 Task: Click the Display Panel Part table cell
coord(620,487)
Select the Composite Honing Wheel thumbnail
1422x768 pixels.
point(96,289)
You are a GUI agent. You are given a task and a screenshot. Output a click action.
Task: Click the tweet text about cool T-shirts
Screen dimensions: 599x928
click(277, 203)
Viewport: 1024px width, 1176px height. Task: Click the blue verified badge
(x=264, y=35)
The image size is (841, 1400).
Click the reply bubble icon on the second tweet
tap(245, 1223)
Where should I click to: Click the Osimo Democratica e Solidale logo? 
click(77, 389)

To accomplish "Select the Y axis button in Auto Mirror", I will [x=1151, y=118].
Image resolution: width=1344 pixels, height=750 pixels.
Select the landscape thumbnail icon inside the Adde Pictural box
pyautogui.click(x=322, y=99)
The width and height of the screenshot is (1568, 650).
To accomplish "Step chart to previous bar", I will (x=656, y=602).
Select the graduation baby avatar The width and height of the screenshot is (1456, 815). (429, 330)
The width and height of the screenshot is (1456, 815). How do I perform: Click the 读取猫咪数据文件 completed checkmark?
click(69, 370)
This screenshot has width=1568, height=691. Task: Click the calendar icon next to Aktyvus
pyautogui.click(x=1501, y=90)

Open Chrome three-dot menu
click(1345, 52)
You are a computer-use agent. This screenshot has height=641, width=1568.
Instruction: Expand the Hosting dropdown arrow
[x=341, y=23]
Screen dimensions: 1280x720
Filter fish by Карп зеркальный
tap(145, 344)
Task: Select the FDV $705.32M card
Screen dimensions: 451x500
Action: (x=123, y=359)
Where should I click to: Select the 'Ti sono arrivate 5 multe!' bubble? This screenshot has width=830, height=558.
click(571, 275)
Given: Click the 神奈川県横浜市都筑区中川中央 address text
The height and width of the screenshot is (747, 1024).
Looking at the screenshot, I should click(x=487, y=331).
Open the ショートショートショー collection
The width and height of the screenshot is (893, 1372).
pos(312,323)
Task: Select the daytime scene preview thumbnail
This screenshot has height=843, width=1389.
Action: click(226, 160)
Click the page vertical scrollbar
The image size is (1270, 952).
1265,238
━━━
Your response must be one number, namely how many lines of the data contain the string "text".

### Solved exercise
2